Data for this task >>
----------------------------------------
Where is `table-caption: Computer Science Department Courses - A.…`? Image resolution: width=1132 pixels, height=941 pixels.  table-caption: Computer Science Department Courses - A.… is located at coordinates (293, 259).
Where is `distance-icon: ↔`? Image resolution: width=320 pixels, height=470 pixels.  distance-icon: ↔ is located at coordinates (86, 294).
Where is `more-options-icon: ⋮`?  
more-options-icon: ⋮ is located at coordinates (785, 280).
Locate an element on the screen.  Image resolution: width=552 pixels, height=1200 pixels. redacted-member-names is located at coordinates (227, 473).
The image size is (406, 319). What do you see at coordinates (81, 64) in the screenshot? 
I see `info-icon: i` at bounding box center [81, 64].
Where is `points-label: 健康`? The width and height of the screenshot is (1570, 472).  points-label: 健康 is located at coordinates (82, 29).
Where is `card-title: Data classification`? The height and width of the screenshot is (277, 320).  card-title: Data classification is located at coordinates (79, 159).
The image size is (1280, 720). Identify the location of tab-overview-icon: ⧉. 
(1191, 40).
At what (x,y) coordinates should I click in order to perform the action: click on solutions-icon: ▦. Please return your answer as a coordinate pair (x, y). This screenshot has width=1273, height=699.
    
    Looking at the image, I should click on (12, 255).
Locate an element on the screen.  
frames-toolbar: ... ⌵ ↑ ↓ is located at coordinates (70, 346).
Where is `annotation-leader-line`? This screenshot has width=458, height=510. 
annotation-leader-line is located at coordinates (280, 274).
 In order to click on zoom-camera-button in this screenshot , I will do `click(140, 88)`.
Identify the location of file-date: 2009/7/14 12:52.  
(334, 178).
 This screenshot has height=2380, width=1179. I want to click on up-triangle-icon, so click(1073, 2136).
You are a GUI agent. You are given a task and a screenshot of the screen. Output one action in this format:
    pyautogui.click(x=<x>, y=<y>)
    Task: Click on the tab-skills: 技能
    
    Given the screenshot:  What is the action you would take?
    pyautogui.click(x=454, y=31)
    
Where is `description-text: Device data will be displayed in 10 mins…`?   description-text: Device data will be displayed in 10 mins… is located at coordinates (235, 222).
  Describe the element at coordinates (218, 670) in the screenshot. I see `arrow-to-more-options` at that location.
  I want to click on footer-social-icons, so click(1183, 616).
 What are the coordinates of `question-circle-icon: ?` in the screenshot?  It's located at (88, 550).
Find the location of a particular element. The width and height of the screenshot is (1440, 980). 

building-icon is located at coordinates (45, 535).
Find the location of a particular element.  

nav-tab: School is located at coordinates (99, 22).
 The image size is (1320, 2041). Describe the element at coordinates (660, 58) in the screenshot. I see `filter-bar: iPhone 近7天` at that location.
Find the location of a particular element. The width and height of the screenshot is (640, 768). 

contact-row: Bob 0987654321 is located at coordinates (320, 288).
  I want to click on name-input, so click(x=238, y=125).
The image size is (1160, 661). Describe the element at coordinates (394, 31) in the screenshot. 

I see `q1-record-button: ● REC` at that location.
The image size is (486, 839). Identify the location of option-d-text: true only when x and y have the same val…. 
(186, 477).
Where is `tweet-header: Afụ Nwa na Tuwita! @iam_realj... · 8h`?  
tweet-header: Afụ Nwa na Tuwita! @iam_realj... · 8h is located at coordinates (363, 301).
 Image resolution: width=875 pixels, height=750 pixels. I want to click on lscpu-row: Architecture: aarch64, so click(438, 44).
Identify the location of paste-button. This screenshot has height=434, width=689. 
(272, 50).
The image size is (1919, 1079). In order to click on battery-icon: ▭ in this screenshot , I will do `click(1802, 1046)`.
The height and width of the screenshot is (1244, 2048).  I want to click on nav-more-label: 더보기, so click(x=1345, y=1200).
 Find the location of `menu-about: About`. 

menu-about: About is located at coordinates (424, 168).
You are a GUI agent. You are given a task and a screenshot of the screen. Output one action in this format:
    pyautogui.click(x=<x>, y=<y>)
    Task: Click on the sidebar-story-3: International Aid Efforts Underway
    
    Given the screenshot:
----------------------------------------
Your assignment >>
Can you switch "GUI agent" to "desktop assistant" throughout the lines above and give them back with everything else unchanged?

Reply >>
Where is `table-caption: Computer Science Department Courses - A.…`? Image resolution: width=1132 pixels, height=941 pixels.  table-caption: Computer Science Department Courses - A.… is located at coordinates (293, 259).
Where is `distance-icon: ↔`? Image resolution: width=320 pixels, height=470 pixels.  distance-icon: ↔ is located at coordinates (86, 294).
Where is `more-options-icon: ⋮`?  
more-options-icon: ⋮ is located at coordinates (785, 280).
Locate an element on the screen.  Image resolution: width=552 pixels, height=1200 pixels. redacted-member-names is located at coordinates (227, 473).
The image size is (406, 319). What do you see at coordinates (81, 64) in the screenshot? 
I see `info-icon: i` at bounding box center [81, 64].
Where is `points-label: 健康`? The width and height of the screenshot is (1570, 472).  points-label: 健康 is located at coordinates (82, 29).
Where is `card-title: Data classification`? The height and width of the screenshot is (277, 320).  card-title: Data classification is located at coordinates (79, 159).
The image size is (1280, 720). Identify the location of tab-overview-icon: ⧉. 
(1191, 40).
At what (x,y) coordinates should I click in order to perform the action: click on solutions-icon: ▦. Please return your answer as a coordinate pair (x, y). This screenshot has width=1273, height=699.
    
    Looking at the image, I should click on (12, 255).
Locate an element on the screen.  
frames-toolbar: ... ⌵ ↑ ↓ is located at coordinates (70, 346).
Where is `annotation-leader-line`? This screenshot has width=458, height=510. 
annotation-leader-line is located at coordinates (280, 274).
 In order to click on zoom-camera-button in this screenshot , I will do `click(140, 88)`.
Identify the location of file-date: 2009/7/14 12:52.  
(334, 178).
 This screenshot has height=2380, width=1179. I want to click on up-triangle-icon, so click(1073, 2136).
You are a desktop assistant. You are given a task and a screenshot of the screen. Output one action in this format:
    pyautogui.click(x=<x>, y=<y>)
    Task: Click on the tab-skills: 技能
    
    Given the screenshot:  What is the action you would take?
    pyautogui.click(x=454, y=31)
    
Where is `description-text: Device data will be displayed in 10 mins…`?   description-text: Device data will be displayed in 10 mins… is located at coordinates (235, 222).
  Describe the element at coordinates (218, 670) in the screenshot. I see `arrow-to-more-options` at that location.
  I want to click on footer-social-icons, so click(1183, 616).
 What are the coordinates of `question-circle-icon: ?` in the screenshot?  It's located at (88, 550).
Find the location of a particular element. The width and height of the screenshot is (1440, 980). 

building-icon is located at coordinates (45, 535).
Find the location of a particular element.  

nav-tab: School is located at coordinates (99, 22).
 The image size is (1320, 2041). Describe the element at coordinates (660, 58) in the screenshot. I see `filter-bar: iPhone 近7天` at that location.
Find the location of a particular element. The width and height of the screenshot is (640, 768). 

contact-row: Bob 0987654321 is located at coordinates (320, 288).
  I want to click on name-input, so click(x=238, y=125).
The image size is (1160, 661). Describe the element at coordinates (394, 31) in the screenshot. 

I see `q1-record-button: ● REC` at that location.
The image size is (486, 839). Identify the location of option-d-text: true only when x and y have the same val…. 
(186, 477).
Where is `tweet-header: Afụ Nwa na Tuwita! @iam_realj... · 8h`?  
tweet-header: Afụ Nwa na Tuwita! @iam_realj... · 8h is located at coordinates (363, 301).
 Image resolution: width=875 pixels, height=750 pixels. I want to click on lscpu-row: Architecture: aarch64, so click(438, 44).
Identify the location of paste-button. This screenshot has height=434, width=689. 
(272, 50).
The image size is (1919, 1079). In order to click on battery-icon: ▭ in this screenshot , I will do `click(1802, 1046)`.
The height and width of the screenshot is (1244, 2048).  I want to click on nav-more-label: 더보기, so click(x=1345, y=1200).
 Find the location of `menu-about: About`. 

menu-about: About is located at coordinates (424, 168).
You are a desktop assistant. You are given a task and a screenshot of the screen. Output one action in this format:
    pyautogui.click(x=<x>, y=<y>)
    Task: Click on the sidebar-story-3: International Aid Efforts Underway
    
    Given the screenshot:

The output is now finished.